Bu kısımda, özet olarak dört farklı veri kaynağına ve veri toplama yöntemine değinilmiştir. Ayrıca, çalışma kapsamında yüksek çözünürlüklü SYM üretiminde LIDAR verisinden yararlanıldığı için bu teknolojiye ait detaylı bilgi de sunulmuştur.
Yersel Ölçme Teknikleri: Yersel ölçülere dayalı olarak araziden veri elde edilmesi, arazinin nispeten küçük ve sık bitki örtüsüne sahip olduğu alanları için tercih edilen bir veri toplama biçimidir. Arazi üzerinden yapılan doğrudan ölçüler sayesinde jeodezik yöntemlerle, dayanak noktalarının koordinat bilgileri elde edilmektedir. Modelleme için kullanılacak kontrol noktaları, takeometrik, prizmatik, elektro‐optik, lazer ve elektronik alımlar şeklinde yapılmaktadır. Ayrıca robotik özellik taşıyan, kameralı elektronik takeometreler kullanılarak araziye ilişkin konum bilgisi hızlı ve yüksek doğrulukta elde edilebilmektedir.

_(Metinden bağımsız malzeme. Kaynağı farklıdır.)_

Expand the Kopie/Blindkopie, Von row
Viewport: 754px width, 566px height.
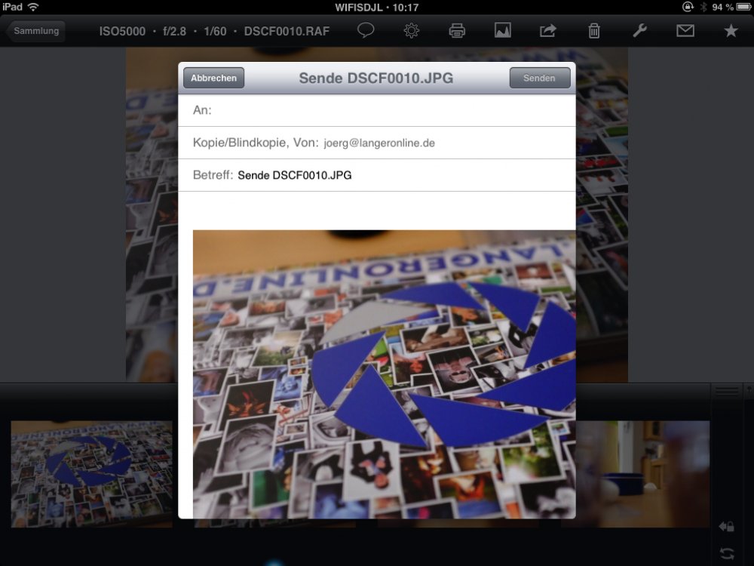pyautogui.click(x=377, y=143)
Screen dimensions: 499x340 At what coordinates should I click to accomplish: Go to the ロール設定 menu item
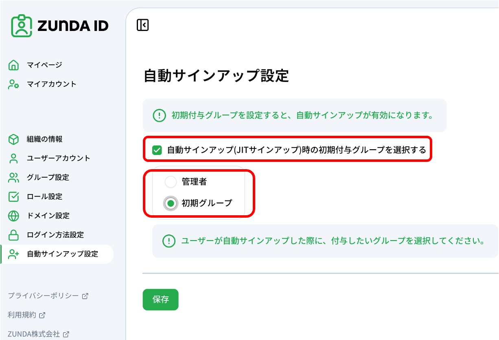pyautogui.click(x=44, y=196)
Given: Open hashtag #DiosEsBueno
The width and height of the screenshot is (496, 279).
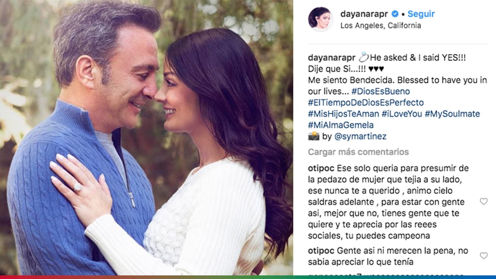Looking at the screenshot, I should coord(381,92).
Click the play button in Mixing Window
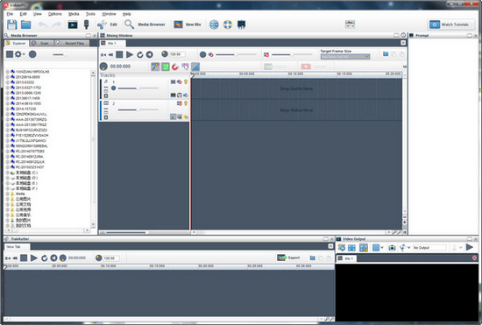The image size is (482, 325). (130, 54)
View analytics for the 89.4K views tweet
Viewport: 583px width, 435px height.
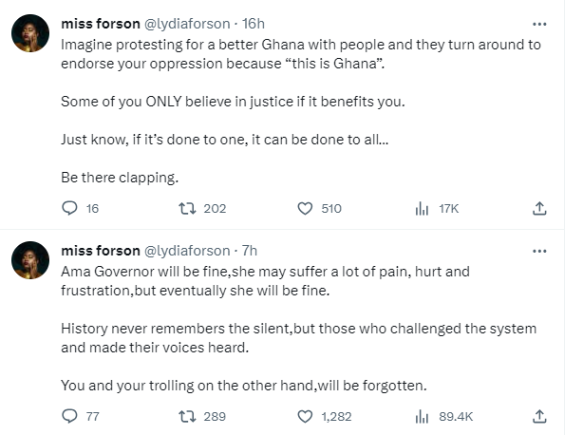click(x=423, y=415)
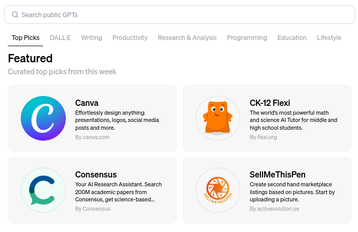358x232 pixels.
Task: Click the magnifying glass search icon
Action: point(15,15)
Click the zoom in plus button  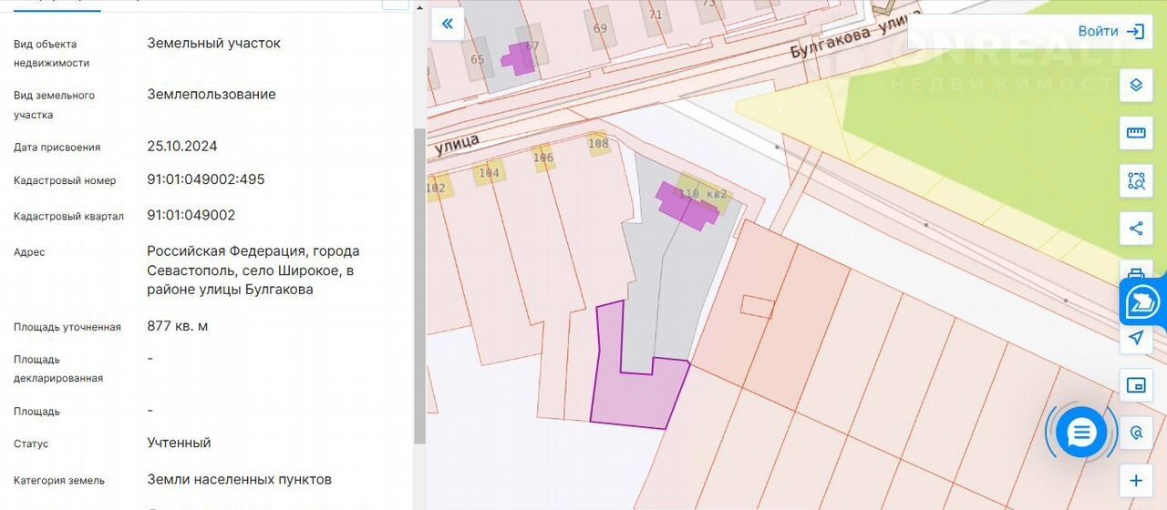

Uzay ve Uydu Bazlı Konum Belirleme Teknikleri: Araziye ilişkin 3 boyutlu konum/koordinat bilgilerinin elde edilmesinde GNSS’ in ölçme amaçlı yöntem ve teknikleri cm‐mm gibi yüksek doğruluklarda sonuçlar vermektedir. Bu yüksek doğrulukların elde edilmesinde kullanılan GNSS alıcı ve ekipmanlarının seçiminin yanında, özellikle kullanılan ölçme yöntemi de önemli rol oynamaktadır. Arazi yapısının çok sık ağaçlık ve ormanlık olduğu bölgeler ile yoğun yapılaşmış bölgelerde bu sistemin kullanımı tercih edilmemektedir. Ancak, GNSS alıcı anteninin açık
(real‐time) uygulamalar dikkate alındığında, yüksek doğruluk ve duyarlıkta araziye ilişkin 3 boyutlu konum bilgisi elde edilebilmektedir.
Kartografik Sayısallaştırma Yöntemi: Mevcut haritalar üzerinde bulunan grafik elemanların özelliklerinin sayısal veri formatına dönüştürülmesine [41], başka bir ifade ile sayılarla temsil edilmesine sayısallaştırma denilmektedir. Sayısallaştırma sonucunda elde edilen tüm noktalar, daha önceden belirlenmiş bir koordinat sisteminde koordinatları ve özellikleri ile birlikte elde edilmektedir [42]. Sayısallaştırma esnasındaki grafik eleman seçim işleminin, mevcut haritanın temsil ettiği özellikleri koruyacak ve yeniden üretim sırasında haritanın elde edilmesine olanak sağlayacak şekilde olması gerekmektedir.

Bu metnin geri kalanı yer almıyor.